How to Find a Best FriendDeveloping a Close Friendship
Best friend acting silly. Digital Vision/Getty Images
Love and Romance
BY CHERIE BURBACH
UPDATED JULY 14, 2017Finding a true blue best friend takes time and usually happens from circumstance. Friendships take time to develop, and you may meet someone you click with right away, or it might take years. But there are a few things you can do to increase your odds of gaining a best friend.
Understand Your Desire for a Best Friend
Before you can connect with the right friend for you, you'll need to determine what it is you expect from a best friend.
Do you want them to be emotionally supportive? Available to do things with you at a moment's notice?
Figuring out what you're looking for in a close friendship will help you spot those qualities once you see them in another person.
Get a Variety of Friends First
You might think that the way to get one special friend in your life is to focus on a particular friendship first. But the best way is to get a variety of friends in your life. You'll meet different people and do a wider range of activities, and this may change who you think your best friend should be.
With a bigger social circle, you'll also have more people around for different moments in your life. So you'll put less pressure on a new friendship because you'll have plenty of others around when you want to chat, hang out, etc.
Be Cautious of Declaring Someone a Best Friend Too Early
You can't make someone your best friend just by telling them that's what you want.
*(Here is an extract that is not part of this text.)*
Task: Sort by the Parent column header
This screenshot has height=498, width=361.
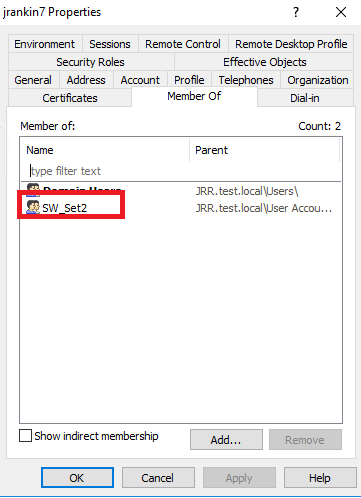Action: [x=265, y=150]
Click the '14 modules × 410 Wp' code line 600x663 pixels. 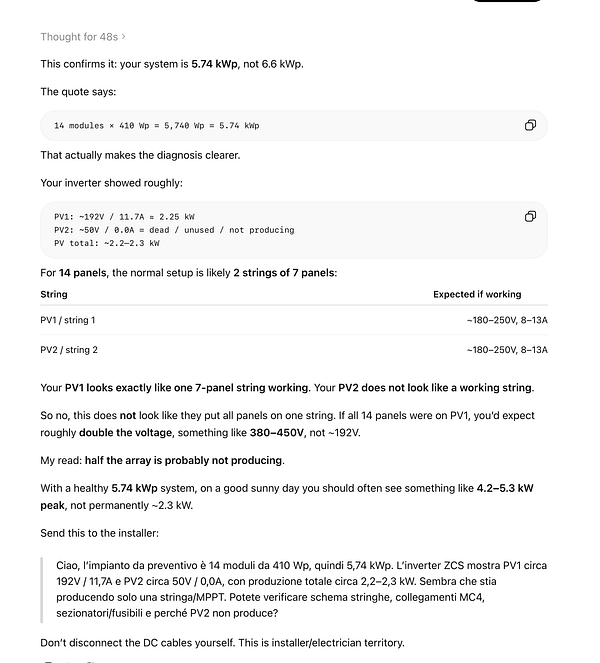[x=156, y=126]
In fact, saying this to a new friend might just make them back away from the friendship. All friendships need time to progress in their own time, so if you try and "hurry" one along you might just end up derailing the relationship instead.
Be patient and look for common ground between you and a friend.
If you and someone else are meant to be best friends, you'll know it and won't feel the need to ask them if they think you two are BFFs.
Be a Great Friend
It should go without saying that in order to have a best friend, you need to be one first. There is a balance in being readily available to emotionally support someone and being a doormat, however. Make sure you get to know your new friend so you don't fall in the habit of always being the one who gives to a friendship while the other person takes you for granted.
In short, don't let your desire for a best friend make you needy. If you're clingy you'll put undue pressure on any new friend that enters your life, and instead of a developing your friendship you'll be pushing them away.